Neither Gourmet's defiantly eccentric, nine-track debut Cashmere, nor its subsequent singles, "There You Go" or "Yellow" gave any indication that the South African purveyor of "spaghetti pop" would drop one of the year's sassiest club tracks, but there you have it. The Cape Town-based artist, part of oil-slick, independent label 1991's diminutive roster, flagrantly disregards expectation on his latest outing, channeling the Scissor Sisters at their most gloriously bitchy best, Ratchet-era Shamir, and the shimmering dance-pop of UK singer-producer Joe Flory, aka Amateur Best.

With an amusingly detached delivery that rivals Ben Stein's droning roll call in Ferris Bueller's Day Off , he sings "I just want to dance, and fuck, and fly, and try, and fail, and try again…hold up," against a squelchy bass line and stabbing synths. When the percussive noise of what sounds like a triangle dinner bell appears within the mix, one can't help but think that Gourmet is simply winking at his audience, as if to say, "dinner is served."

7. Pouvoir Magique - “Chalawan”

Like a psychoactive ayahuasca brew, the intoxicating "shamanic techno" of Parisian duo Pouvoir Magique's LP Disparition, is an exhilarating trip into unfamiliar territory. Formed in November of 2011, "Magic Power" is the musical project of Clément Vincent and Bertrand Cerruti, who over the years, have cleverly merged several millennia of songs from around the world with 21st-century beats and widescreen electro textures. Lest ye be worried, this is anything but Deep Forest.

In the spring of 2013, Pouvoir Magique co-founded the "Mawimbi" collective, a project designed to unite African musical heritage with contemporary soundscapes, and released two EPs.
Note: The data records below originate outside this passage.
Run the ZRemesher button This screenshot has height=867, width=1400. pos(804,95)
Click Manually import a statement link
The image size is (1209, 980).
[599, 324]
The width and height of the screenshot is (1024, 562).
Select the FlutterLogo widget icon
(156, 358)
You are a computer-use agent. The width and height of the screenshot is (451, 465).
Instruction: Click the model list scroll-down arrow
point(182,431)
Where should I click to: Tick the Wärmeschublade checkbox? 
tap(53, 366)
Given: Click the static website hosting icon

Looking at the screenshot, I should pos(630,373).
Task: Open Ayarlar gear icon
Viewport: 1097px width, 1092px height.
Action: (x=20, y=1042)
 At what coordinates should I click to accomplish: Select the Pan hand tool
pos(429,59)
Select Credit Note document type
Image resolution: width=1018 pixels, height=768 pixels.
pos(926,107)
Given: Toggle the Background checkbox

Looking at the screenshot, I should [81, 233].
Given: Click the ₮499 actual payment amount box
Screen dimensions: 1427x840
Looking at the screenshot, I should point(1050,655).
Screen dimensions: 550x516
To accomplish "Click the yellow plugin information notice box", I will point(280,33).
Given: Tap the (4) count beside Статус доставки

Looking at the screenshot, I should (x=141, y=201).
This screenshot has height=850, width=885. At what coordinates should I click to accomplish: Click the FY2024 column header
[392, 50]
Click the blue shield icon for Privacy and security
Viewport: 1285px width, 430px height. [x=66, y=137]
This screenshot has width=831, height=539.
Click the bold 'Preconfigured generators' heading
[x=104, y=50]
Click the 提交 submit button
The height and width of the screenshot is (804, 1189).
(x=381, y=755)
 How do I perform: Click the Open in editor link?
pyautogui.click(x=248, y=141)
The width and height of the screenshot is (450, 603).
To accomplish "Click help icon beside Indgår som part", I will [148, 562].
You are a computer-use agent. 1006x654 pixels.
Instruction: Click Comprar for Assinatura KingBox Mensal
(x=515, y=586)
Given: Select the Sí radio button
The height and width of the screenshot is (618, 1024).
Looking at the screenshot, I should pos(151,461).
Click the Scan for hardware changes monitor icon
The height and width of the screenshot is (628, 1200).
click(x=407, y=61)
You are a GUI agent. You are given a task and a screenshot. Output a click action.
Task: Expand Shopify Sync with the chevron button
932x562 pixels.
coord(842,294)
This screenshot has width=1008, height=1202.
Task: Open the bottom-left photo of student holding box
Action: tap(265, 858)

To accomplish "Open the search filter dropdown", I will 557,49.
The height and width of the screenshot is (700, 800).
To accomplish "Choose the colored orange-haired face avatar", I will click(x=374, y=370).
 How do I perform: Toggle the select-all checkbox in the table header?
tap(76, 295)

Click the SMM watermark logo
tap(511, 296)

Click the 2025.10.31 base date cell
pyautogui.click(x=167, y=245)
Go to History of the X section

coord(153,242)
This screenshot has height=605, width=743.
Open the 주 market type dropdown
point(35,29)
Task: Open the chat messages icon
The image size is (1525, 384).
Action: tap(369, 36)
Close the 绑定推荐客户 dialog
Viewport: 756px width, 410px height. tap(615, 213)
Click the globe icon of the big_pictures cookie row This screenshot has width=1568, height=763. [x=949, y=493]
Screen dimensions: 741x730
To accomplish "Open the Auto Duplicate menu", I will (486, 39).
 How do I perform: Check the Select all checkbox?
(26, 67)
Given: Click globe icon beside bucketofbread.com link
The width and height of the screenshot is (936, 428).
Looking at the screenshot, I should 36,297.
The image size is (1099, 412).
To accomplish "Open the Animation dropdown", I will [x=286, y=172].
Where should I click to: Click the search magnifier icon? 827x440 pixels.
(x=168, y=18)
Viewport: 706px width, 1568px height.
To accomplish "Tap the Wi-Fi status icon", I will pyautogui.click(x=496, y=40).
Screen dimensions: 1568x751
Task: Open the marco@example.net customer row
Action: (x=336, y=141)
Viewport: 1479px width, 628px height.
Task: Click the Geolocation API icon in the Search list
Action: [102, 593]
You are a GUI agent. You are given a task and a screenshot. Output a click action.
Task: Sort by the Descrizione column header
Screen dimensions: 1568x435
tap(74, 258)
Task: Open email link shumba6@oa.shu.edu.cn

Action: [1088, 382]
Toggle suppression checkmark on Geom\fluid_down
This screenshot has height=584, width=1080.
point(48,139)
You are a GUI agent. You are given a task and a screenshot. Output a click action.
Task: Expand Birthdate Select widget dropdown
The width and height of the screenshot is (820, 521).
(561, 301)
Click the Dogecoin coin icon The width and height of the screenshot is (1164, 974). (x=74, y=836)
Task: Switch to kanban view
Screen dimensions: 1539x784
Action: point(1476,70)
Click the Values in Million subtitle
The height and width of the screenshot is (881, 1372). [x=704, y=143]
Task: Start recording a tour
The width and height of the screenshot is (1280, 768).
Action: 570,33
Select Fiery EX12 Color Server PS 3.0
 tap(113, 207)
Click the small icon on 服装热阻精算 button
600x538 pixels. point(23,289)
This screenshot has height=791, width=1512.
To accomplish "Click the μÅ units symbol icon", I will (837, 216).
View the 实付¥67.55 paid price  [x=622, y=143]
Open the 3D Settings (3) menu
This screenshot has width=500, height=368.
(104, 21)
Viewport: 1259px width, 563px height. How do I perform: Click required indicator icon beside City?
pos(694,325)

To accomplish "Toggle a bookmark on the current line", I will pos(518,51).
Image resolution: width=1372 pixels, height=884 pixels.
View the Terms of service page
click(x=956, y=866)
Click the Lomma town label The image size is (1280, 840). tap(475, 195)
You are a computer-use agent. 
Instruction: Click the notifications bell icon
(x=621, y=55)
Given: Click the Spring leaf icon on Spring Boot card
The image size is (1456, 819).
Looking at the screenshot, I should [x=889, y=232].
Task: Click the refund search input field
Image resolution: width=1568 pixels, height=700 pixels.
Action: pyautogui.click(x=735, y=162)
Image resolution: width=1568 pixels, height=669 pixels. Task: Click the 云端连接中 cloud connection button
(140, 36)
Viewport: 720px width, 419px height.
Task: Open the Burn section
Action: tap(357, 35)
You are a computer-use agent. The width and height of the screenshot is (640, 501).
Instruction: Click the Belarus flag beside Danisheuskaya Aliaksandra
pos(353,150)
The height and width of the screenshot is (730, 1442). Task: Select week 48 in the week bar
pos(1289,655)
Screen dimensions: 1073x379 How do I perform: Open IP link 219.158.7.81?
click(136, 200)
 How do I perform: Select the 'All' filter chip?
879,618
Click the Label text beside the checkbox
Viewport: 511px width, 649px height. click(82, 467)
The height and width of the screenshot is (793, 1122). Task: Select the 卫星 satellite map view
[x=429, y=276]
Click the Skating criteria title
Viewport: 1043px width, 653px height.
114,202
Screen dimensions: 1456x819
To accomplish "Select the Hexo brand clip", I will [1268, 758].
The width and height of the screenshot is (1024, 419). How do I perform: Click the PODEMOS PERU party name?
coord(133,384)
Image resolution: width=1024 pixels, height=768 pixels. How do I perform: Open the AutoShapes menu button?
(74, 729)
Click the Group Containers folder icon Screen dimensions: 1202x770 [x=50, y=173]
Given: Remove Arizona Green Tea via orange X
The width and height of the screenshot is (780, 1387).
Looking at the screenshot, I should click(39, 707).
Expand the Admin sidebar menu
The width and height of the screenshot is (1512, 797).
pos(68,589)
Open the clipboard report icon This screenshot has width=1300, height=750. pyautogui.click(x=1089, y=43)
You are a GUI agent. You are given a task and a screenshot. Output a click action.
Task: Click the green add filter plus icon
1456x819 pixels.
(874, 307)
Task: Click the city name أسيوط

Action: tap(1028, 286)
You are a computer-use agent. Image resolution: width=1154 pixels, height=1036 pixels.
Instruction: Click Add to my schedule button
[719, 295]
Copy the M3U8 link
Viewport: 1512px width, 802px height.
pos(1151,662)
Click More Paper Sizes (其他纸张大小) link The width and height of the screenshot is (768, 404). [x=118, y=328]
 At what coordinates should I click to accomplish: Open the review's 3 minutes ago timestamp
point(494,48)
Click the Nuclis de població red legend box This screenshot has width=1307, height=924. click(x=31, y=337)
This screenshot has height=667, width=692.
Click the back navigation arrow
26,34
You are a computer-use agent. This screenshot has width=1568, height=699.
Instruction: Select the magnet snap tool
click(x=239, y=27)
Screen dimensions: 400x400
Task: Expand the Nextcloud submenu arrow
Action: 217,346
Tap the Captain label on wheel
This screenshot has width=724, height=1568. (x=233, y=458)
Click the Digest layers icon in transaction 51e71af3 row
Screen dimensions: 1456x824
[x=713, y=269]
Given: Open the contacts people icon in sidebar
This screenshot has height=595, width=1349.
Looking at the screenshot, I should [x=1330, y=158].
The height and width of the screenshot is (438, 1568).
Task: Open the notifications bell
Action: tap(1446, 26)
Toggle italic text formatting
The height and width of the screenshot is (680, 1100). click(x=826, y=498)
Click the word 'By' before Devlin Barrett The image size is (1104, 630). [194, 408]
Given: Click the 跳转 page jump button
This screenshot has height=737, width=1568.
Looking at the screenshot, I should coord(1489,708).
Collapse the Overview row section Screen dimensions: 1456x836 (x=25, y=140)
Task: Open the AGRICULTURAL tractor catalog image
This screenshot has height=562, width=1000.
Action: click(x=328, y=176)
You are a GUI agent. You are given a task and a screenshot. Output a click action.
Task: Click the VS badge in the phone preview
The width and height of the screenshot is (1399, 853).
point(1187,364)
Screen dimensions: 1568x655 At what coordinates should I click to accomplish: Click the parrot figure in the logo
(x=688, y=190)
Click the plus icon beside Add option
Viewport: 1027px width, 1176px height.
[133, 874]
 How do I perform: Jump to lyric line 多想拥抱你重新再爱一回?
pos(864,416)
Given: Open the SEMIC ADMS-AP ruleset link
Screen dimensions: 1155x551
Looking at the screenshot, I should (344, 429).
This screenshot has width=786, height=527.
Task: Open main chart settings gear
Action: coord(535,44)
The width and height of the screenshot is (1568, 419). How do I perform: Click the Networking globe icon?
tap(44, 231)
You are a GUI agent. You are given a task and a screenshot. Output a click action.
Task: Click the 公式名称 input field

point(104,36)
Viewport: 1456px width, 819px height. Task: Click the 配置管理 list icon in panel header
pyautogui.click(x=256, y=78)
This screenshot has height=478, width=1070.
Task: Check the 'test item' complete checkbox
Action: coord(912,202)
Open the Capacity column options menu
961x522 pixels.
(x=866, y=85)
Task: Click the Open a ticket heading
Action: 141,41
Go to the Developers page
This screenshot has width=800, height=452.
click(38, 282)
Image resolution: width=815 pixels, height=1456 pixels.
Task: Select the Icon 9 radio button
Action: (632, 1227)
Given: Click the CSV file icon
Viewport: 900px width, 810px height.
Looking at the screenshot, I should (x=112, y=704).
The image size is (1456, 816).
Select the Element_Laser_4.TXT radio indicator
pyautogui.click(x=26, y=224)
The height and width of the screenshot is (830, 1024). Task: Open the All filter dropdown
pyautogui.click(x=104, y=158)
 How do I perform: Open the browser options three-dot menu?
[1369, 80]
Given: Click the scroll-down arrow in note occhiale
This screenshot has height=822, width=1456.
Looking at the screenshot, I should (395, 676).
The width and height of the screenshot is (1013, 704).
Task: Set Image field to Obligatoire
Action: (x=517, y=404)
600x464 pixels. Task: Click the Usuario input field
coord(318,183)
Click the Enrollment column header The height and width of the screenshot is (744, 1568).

Within days of launching their label Musiques de Sphères, the duo's studio was burglarized and a hard drive with six years of painstakingly curated material had vanished. After tracking down demos they shared with friends before their final stages of completion, Clément and Bertrand reconstructed an album of 12 tracks.

Unfinished though they might be, each song is a marvelous thing to behold. Their stunning 2016 single "Eclipse," with its cinematic video, might have been one of the most immediate songs on the record, but it's the pulsing "Chalawan," with its guttural howls, fluttering flute-like passages, and driving, hypnotic beats that truly mesmerizes.

6. Purple Disco Machine - “Body Funk” & “Devil In Me” (TIE)

Whenever a bevy of guest artists appears on a debut record, it's often best to approach the project with caution. 85% of the time, the collaborative partners either overshadow the proceedings or detract from the vision of the musician whose name is emblazoned across the top of the LP. There are, however, pleasant exceptions to the rule and Tino Piontek's Soulmatic is one of the year's most delightfully cohesive offerings. The Dresden-born Deep Funk innovator, aka Purple Disco Machine, has risen to international status since 2009, releasing one spectacular track and remix after another. It should go without saying that this long-awaited collection, featuring everyone from Kool Keith to Faithless and Boris D'lugosch, is ripe with memorable highlights.

The saucy, soaring "Mistress" shines a spotlight on the stellar pipes of "UK soul hurricane" Hannah Williams. While it might be a crowning moment within the set, its the strutting discofied "Body Funk", and the album's first single, "Devil In Me", that linger long after the record has stopped spinning. The former track with its camptastic fusion of '80s Sylvester gone 1940s military march, and the latter anthem, a soulful stunner that samples the 1968 Stax hit "Private Number", and features the vocal talents of Duane Harden and Joe Killington, feels like an unearthed classic. Without a doubt, the German DJ's debut is one of the best dance records of the year.